PROBLEM STATEMENT:
Present the data once more in exactly its original form.

DATA UNDER STUDY:
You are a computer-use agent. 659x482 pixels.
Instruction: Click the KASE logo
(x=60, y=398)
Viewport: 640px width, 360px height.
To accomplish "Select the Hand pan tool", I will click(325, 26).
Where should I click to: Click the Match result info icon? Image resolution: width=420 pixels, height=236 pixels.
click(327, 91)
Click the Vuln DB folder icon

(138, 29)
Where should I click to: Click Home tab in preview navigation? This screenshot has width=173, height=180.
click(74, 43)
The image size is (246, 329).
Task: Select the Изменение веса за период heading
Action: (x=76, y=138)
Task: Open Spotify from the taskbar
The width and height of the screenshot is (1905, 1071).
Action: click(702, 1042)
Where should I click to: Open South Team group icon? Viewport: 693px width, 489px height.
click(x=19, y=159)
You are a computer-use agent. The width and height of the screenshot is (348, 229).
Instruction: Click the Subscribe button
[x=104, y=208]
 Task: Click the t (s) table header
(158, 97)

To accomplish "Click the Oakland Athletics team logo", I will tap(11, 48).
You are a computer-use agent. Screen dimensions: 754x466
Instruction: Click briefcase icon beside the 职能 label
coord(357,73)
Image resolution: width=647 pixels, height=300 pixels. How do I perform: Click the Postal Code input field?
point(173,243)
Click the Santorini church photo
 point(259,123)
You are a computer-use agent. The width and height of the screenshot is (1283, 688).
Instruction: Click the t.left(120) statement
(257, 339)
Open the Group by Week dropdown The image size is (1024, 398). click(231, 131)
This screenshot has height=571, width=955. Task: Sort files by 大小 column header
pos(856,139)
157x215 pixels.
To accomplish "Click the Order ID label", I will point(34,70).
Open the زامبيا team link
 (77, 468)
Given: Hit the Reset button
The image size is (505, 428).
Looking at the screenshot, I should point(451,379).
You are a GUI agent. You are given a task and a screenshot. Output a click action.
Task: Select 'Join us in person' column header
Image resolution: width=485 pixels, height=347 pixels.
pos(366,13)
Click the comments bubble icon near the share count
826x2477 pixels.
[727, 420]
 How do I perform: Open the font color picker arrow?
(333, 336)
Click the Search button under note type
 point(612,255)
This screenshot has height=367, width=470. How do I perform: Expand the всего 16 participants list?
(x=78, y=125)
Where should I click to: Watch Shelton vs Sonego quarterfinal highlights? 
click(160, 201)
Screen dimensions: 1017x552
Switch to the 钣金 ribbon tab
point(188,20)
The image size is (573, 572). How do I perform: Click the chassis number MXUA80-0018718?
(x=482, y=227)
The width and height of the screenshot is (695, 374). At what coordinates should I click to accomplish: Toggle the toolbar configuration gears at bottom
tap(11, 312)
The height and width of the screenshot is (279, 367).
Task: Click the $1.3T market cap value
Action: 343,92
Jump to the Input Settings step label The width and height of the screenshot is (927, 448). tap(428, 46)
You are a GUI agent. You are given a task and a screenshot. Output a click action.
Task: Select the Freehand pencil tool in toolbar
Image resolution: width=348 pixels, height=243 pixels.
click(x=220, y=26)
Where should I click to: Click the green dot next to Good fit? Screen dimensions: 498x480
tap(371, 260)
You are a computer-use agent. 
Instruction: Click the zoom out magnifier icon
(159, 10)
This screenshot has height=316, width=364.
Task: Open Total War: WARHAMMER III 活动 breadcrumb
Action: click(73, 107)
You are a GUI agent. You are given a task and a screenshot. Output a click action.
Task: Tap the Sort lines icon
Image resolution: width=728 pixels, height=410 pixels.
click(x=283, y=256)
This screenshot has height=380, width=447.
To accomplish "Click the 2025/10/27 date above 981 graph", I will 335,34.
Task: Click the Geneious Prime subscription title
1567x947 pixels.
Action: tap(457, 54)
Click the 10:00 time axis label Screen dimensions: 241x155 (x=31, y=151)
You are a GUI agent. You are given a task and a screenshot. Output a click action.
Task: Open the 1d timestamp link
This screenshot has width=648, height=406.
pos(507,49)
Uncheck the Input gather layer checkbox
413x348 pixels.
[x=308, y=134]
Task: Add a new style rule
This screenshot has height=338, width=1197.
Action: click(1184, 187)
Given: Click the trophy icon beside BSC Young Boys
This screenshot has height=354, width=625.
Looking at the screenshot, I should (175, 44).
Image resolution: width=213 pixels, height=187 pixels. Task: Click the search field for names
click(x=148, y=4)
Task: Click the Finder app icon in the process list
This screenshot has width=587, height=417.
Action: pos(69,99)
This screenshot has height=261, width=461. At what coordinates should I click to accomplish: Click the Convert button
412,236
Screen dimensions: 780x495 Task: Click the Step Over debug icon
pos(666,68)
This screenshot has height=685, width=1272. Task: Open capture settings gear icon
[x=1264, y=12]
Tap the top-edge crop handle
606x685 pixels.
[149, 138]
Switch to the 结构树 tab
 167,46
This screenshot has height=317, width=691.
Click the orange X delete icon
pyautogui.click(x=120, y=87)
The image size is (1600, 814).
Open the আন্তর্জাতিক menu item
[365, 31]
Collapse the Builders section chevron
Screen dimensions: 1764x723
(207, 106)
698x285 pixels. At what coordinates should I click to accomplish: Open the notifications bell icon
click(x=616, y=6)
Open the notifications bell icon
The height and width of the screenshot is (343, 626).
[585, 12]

SOLUTION FOR THIS PROBLEM:
You are a computer-use agent. 659x482 pixels.
Instruction: Click the KASE logo
(x=60, y=398)
Viewport: 640px width, 360px height.
To accomplish "Select the Hand pan tool", I will click(325, 26).
Where should I click to: Click the Match result info icon? Image resolution: width=420 pixels, height=236 pixels.
click(327, 91)
Click the Vuln DB folder icon

(138, 29)
Where should I click to: Click Home tab in preview navigation? This screenshot has width=173, height=180.
click(74, 43)
The image size is (246, 329).
Task: Select the Изменение веса за период heading
Action: (x=76, y=138)
Task: Open Spotify from the taskbar
The width and height of the screenshot is (1905, 1071).
Action: click(702, 1042)
Where should I click to: Open South Team group icon? Viewport: 693px width, 489px height.
click(x=19, y=159)
You are a computer-use agent. The width and height of the screenshot is (348, 229).
Instruction: Click the Subscribe button
[x=104, y=208]
 Task: Click the t (s) table header
(158, 97)

To accomplish "Click the Oakland Athletics team logo", I will tap(11, 48).
You are a computer-use agent. Screen dimensions: 754x466
Instruction: Click briefcase icon beside the 职能 label
coord(357,73)
Image resolution: width=647 pixels, height=300 pixels. How do I perform: Click the Postal Code input field?
point(173,243)
Click the Santorini church photo
 point(259,123)
You are a computer-use agent. The width and height of the screenshot is (1283, 688).
Instruction: Click the t.left(120) statement
(257, 339)
Open the Group by Week dropdown The image size is (1024, 398). click(231, 131)
This screenshot has height=571, width=955. Task: Sort files by 大小 column header
pos(856,139)
157x215 pixels.
To accomplish "Click the Order ID label", I will point(34,70).
Open the زامبيا team link
 (77, 468)
Given: Hit the Reset button
The image size is (505, 428).
Looking at the screenshot, I should point(451,379).
You are a GUI agent. You are given a task and a screenshot. Output a click action.
Task: Select 'Join us in person' column header
Image resolution: width=485 pixels, height=347 pixels.
pos(366,13)
Click the comments bubble icon near the share count
826x2477 pixels.
[727, 420]
 How do I perform: Open the font color picker arrow?
(333, 336)
Click the Search button under note type
 point(612,255)
This screenshot has height=367, width=470. How do I perform: Expand the всего 16 participants list?
(x=78, y=125)
Where should I click to: Watch Shelton vs Sonego quarterfinal highlights? 
click(160, 201)
Screen dimensions: 1017x552
Switch to the 钣金 ribbon tab
point(188,20)
The image size is (573, 572). How do I perform: Click the chassis number MXUA80-0018718?
(x=482, y=227)
The width and height of the screenshot is (695, 374). At what coordinates should I click to accomplish: Toggle the toolbar configuration gears at bottom
tap(11, 312)
The height and width of the screenshot is (279, 367).
Task: Click the $1.3T market cap value
Action: 343,92
Jump to the Input Settings step label The width and height of the screenshot is (927, 448). tap(428, 46)
You are a GUI agent. You are given a task and a screenshot. Output a click action.
Task: Select the Freehand pencil tool in toolbar
Image resolution: width=348 pixels, height=243 pixels.
click(x=220, y=26)
Where should I click to: Click the green dot next to Good fit? Screen dimensions: 498x480
tap(371, 260)
You are a computer-use agent. 
Instruction: Click the zoom out magnifier icon
(159, 10)
This screenshot has height=316, width=364.
Task: Open Total War: WARHAMMER III 活动 breadcrumb
Action: click(73, 107)
You are a GUI agent. You are given a task and a screenshot. Output a click action.
Task: Tap the Sort lines icon
Image resolution: width=728 pixels, height=410 pixels.
click(x=283, y=256)
This screenshot has height=380, width=447.
To accomplish "Click the 2025/10/27 date above 981 graph", I will 335,34.
Task: Click the Geneious Prime subscription title
1567x947 pixels.
Action: tap(457, 54)
Click the 10:00 time axis label Screen dimensions: 241x155 (x=31, y=151)
You are a GUI agent. You are given a task and a screenshot. Output a click action.
Task: Open the 1d timestamp link
This screenshot has width=648, height=406.
pos(507,49)
Uncheck the Input gather layer checkbox
413x348 pixels.
[x=308, y=134]
Task: Add a new style rule
This screenshot has height=338, width=1197.
Action: click(1184, 187)
Given: Click the trophy icon beside BSC Young Boys
This screenshot has height=354, width=625.
Looking at the screenshot, I should (175, 44).
Image resolution: width=213 pixels, height=187 pixels. Task: Click the search field for names
click(x=148, y=4)
Task: Click the Finder app icon in the process list
This screenshot has width=587, height=417.
Action: pos(69,99)
This screenshot has height=261, width=461. At what coordinates should I click to accomplish: Click the Convert button
412,236
Screen dimensions: 780x495 Task: Click the Step Over debug icon
pos(666,68)
This screenshot has height=685, width=1272. Task: Open capture settings gear icon
[x=1264, y=12]
Tap the top-edge crop handle
606x685 pixels.
[149, 138]
Switch to the 结构树 tab
 167,46
This screenshot has height=317, width=691.
Click the orange X delete icon
pyautogui.click(x=120, y=87)
The image size is (1600, 814).
Open the আন্তর্জাতিক menu item
[365, 31]
Collapse the Builders section chevron
Screen dimensions: 1764x723
(207, 106)
698x285 pixels. At what coordinates should I click to accomplish: Open the notifications bell icon
click(x=616, y=6)
Open the notifications bell icon
The height and width of the screenshot is (343, 626).
[585, 12]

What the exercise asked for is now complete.